Though more and more American colleges and universities are making standardized tests an optional part of their application, Yale is not joining them.
Last week, DePaul University in Chicago, Ill. announced that it will no longer require its applicants to submit results from tests such as the SAT or ACT, making it the largest private nonprofit university to set such a policy. DePaul and other institutions change their admissions policies for a variety of reasons, among them the desire to select for “heart” over scores and the need to raise their application counts, but Dean of Undergraduate Admissions Jeffrey Brenzel said Yale is not even considering changing its testing requirements.
With its admit rate of 7.9 percent for the class of 2014, Yale is not focused on pulling in more applicants, Brenzel said in a November interview.
“Many admissions deans, though not all, come under significant pressure to raise applicant counts and yield,” Brenzel said. “I am not under that pressure here at Yale, largely because our applicant pool is already so strong and Yale is so well known and regarded. Also, the applicant pool has in fact grown enormously over the past 10 years or so. We are forced to turn away thousands more heavily qualified students than we can admit.”
Although Brenzel said Yale continues to evaluate the role of testing requirements in admissions, he added that the tests are helpful enough to justify their use, and the University has no immediate plans to change its policies.
In making the submission of test scores optional, DePaul joins a diverse list of institutions of higher education including Wake Forest University, Bates College, Bowdoin College and New York University. None of the schools generally referred to as Yale’s “peer institutions” — the other Ivy League schools along with Stanford and MIT — have adopted this policy.
Jon Boeckenstedt, associate vice president for enrollment policy and planning at DePaul, told the Chronicle of Higher Education that the university’s decision is “an attempt to measure … heart.”
Beginning with students entering college in fall 2012, DePaul’s applicants who choose not to submit SAT and ACT scores will instead be asked to answer essay questions designed to assess commitment to service, leadership experience and ability to meet long term goals, Boeckenstedt said.
Leonard King, director of college counseling at the Maret School in Washington, D.C., said that for Yale, competitive test scores are a bar that applicants must meet. After they do, admissions officers admit them for other, more diverse qualities, he said.
“[At Yale], it’s almost like getting a certain score on standardized tests is jumping through a hoop,” he said. “Once you’ve done that, admission isn’t based on the score.”

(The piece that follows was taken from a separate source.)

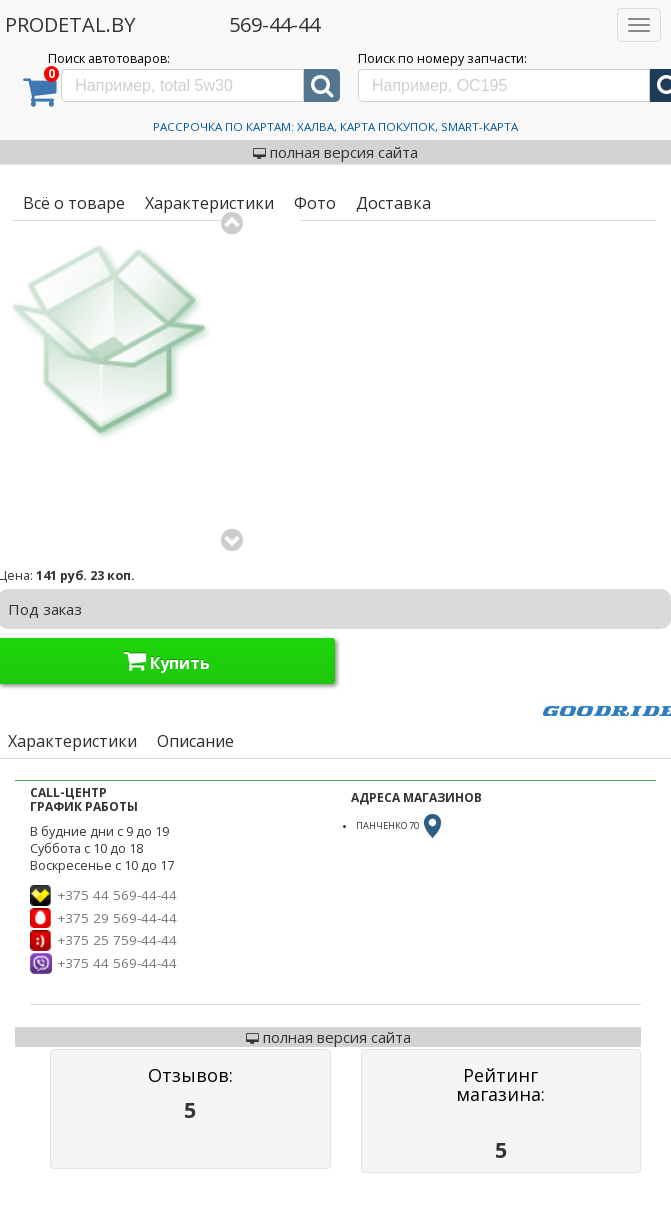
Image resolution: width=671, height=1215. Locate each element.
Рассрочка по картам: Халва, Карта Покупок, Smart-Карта (335, 126)
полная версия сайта (335, 152)
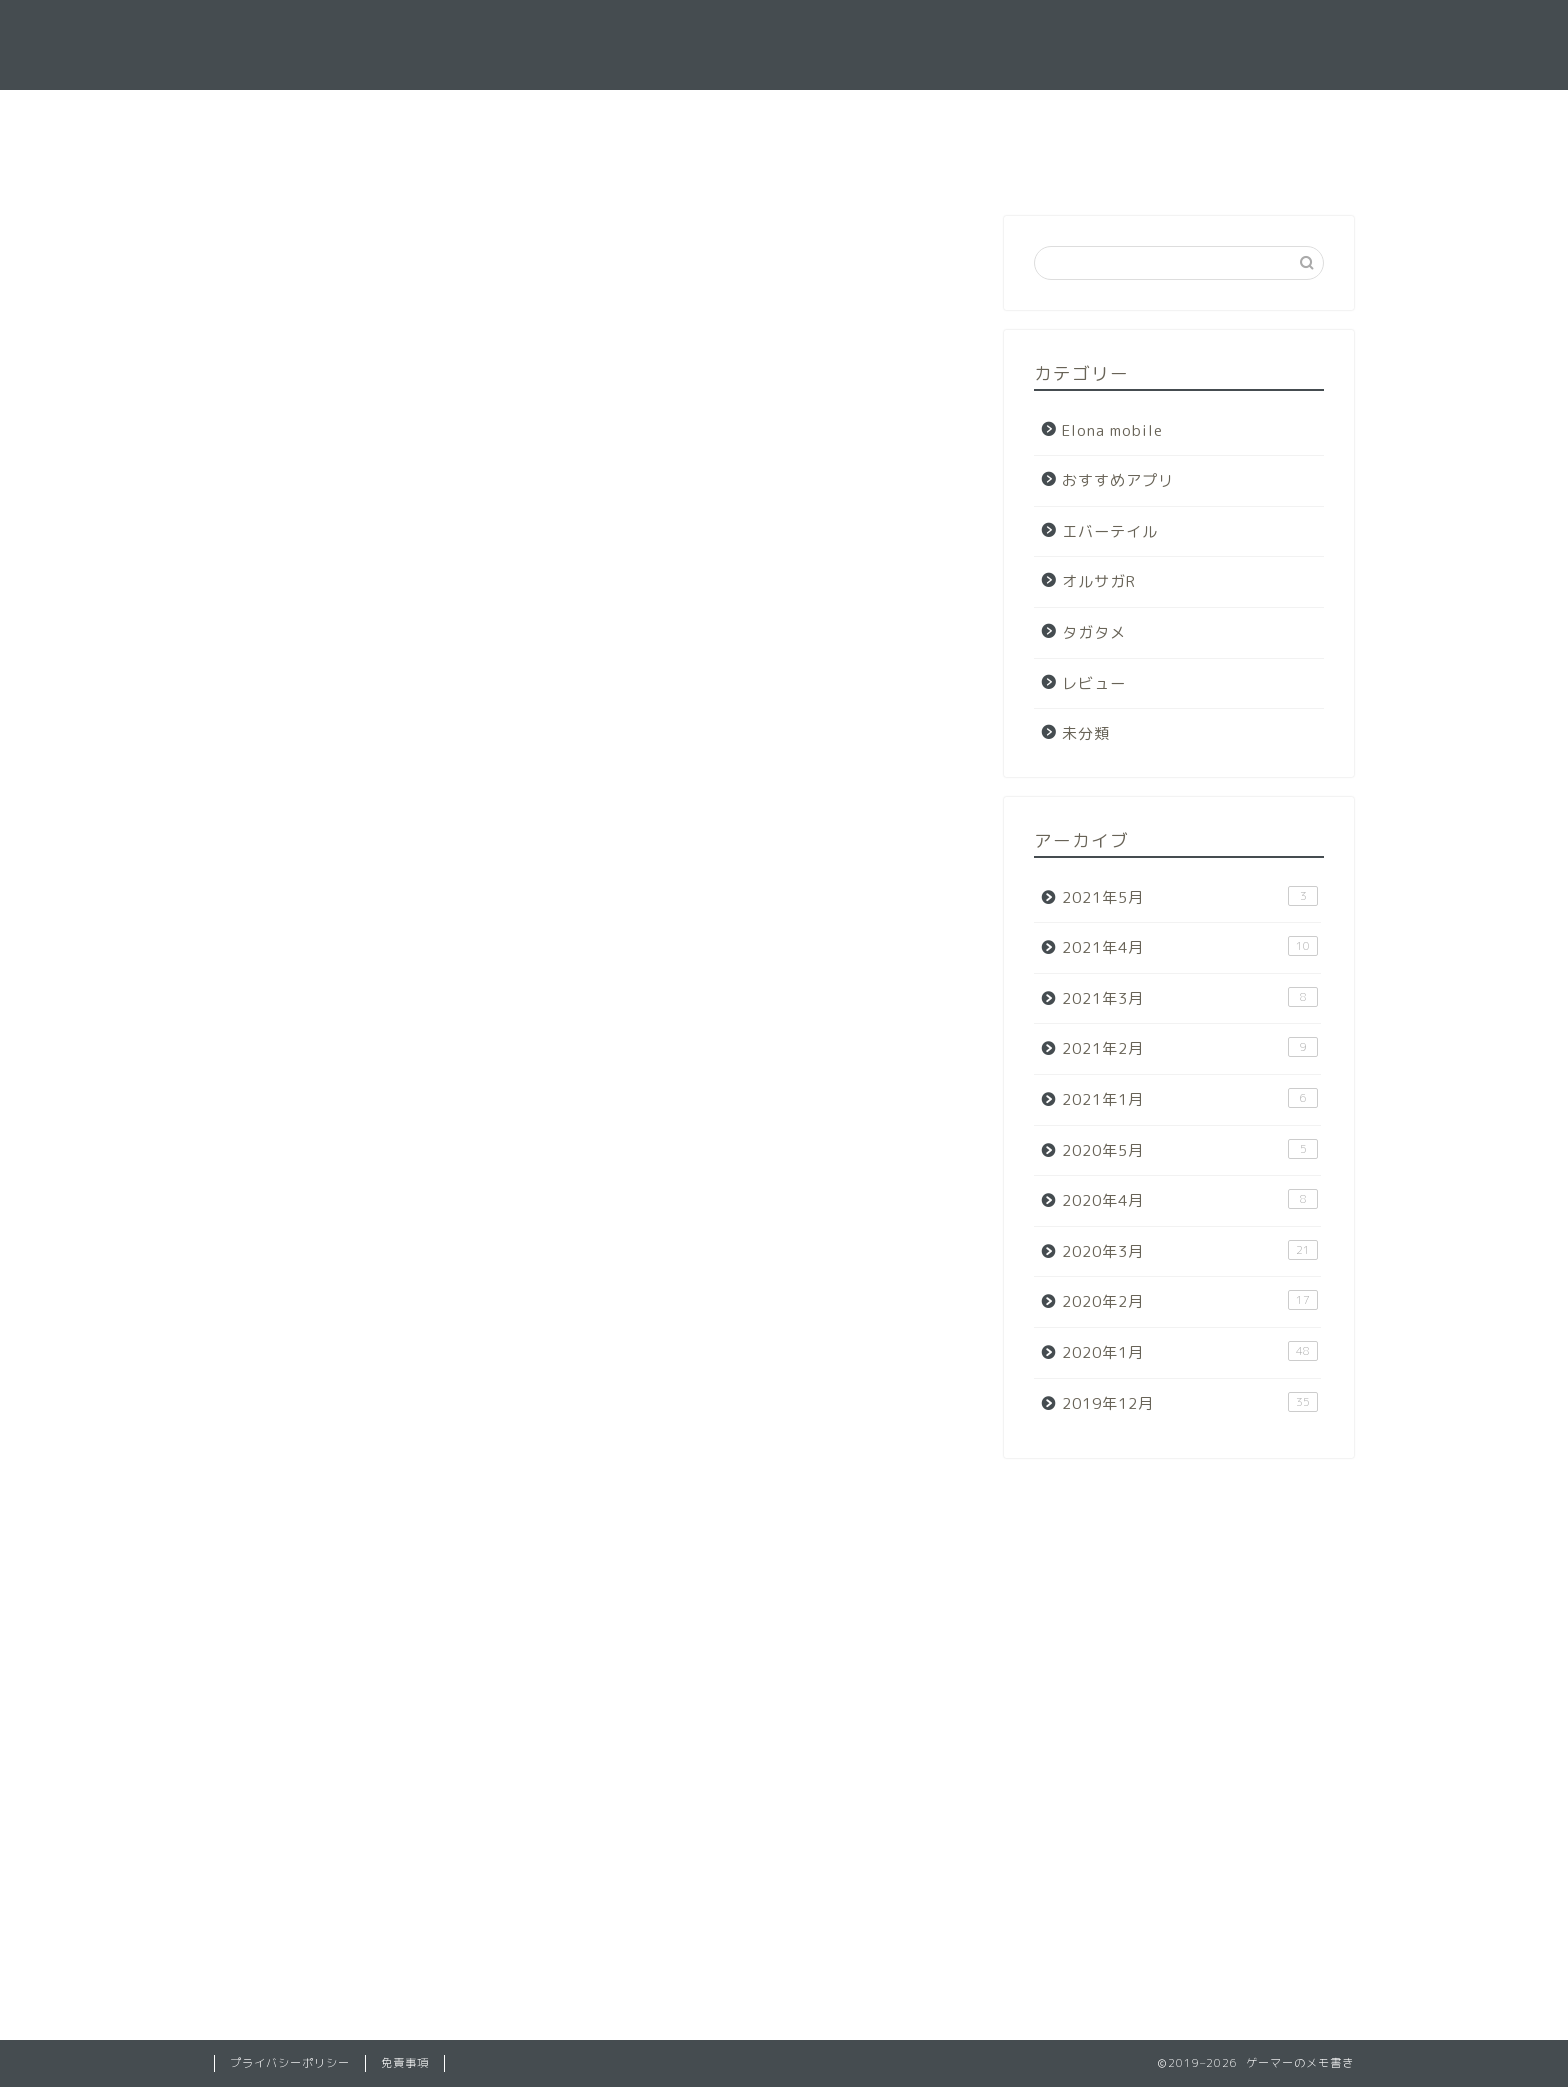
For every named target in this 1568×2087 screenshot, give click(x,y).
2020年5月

He added that there are pros and cons to using test scores as a bases for admission. Since results are biased by race, gender and class and heavily affected by tutoring and expensive test prep programs, they can be unfair measures of aptitude, he said. But the SAT also “levels the playing field” in a situation in which high school standards and grade inflation can cause transcripts to vary widely, he added.
Many have questioned the tests’ ability to accurately predict students’ performance in college. In 2008, the Harvard Crimson reported that Harvard Dean of Admissions and Financial Aid William Fitzsimmons said he did not consider the SAT reasoning test to be the best predictor of college success. After leading a commission of admissions official examining the issue under the guidance of the National Association for College Admission Counseling, Fitzsimmons said he thought the SAT subject tests that measure aptitude in a specific curriculum were more useful indicators than the SAT reasoning test or the ACT.
Fitzsimmons said in 2008 that Harvard might eventually give students the option of submitting more SAT subject tests instead of the SAT reasoning test, but Yale’s rival has taken no steps in this direction in the past three years.
For the Yale class of 2014, the 50th percentile SAT scores were 750, 750 and 760 for the verbal, math and writing sections, respectively.